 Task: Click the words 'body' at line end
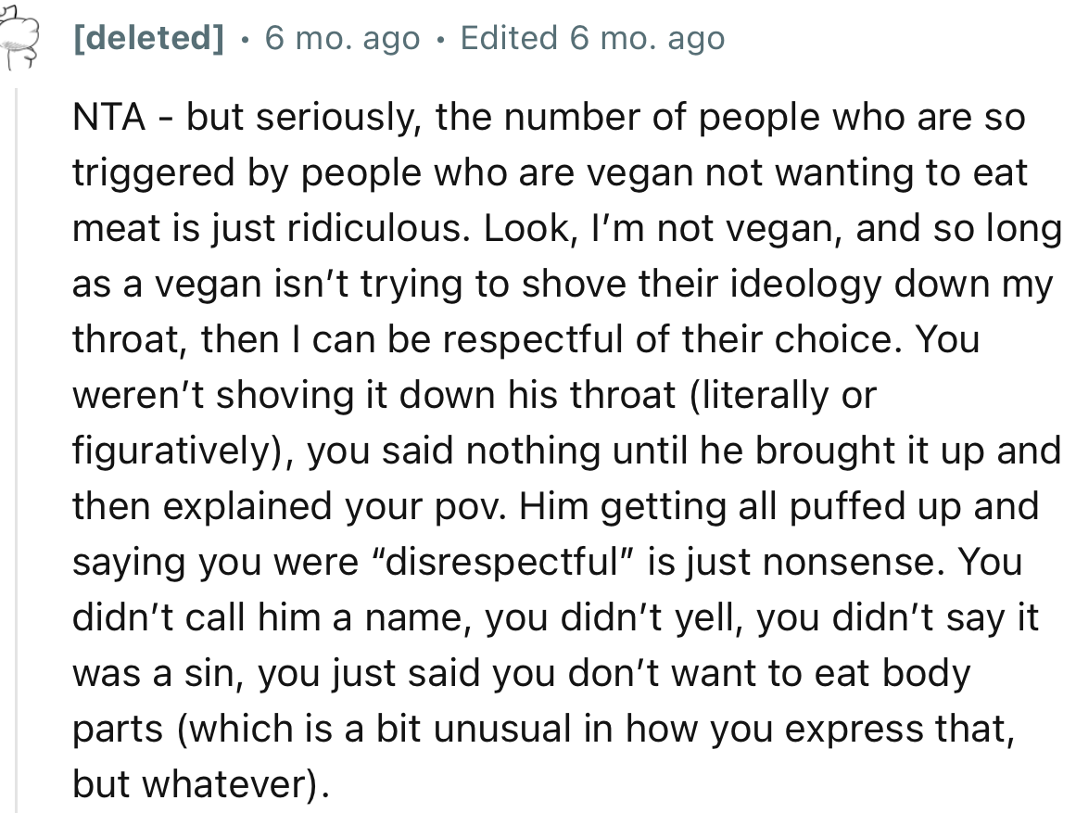[x=926, y=674]
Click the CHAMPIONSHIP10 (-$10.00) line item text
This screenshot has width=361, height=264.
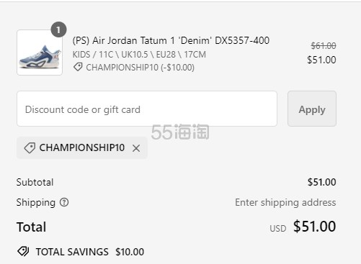pos(140,68)
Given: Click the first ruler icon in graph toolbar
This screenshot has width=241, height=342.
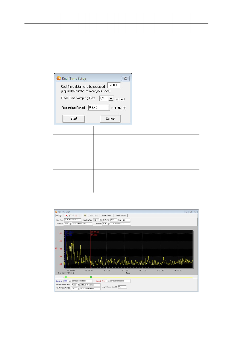Looking at the screenshot, I should point(57,215).
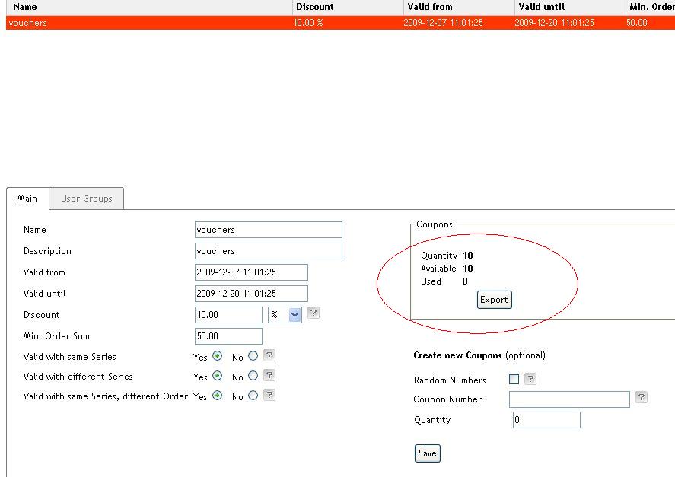Select No for Valid with same Series
Viewport: 675px width, 477px height.
[x=253, y=355]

▶ [Exercise requirements] Copy out the listing above exactly, and keep the pictures out of it.

▶ [Response to the task]
 Task: Click the words 'body' at line end
[x=926, y=674]
Click the CHAMPIONSHIP10 (-$10.00) line item text
This screenshot has width=361, height=264.
pos(140,68)
Given: Click the first ruler icon in graph toolbar
This screenshot has width=241, height=342.
Looking at the screenshot, I should point(57,215).
Select No for Valid with same Series
Viewport: 675px width, 477px height.
[x=253, y=355]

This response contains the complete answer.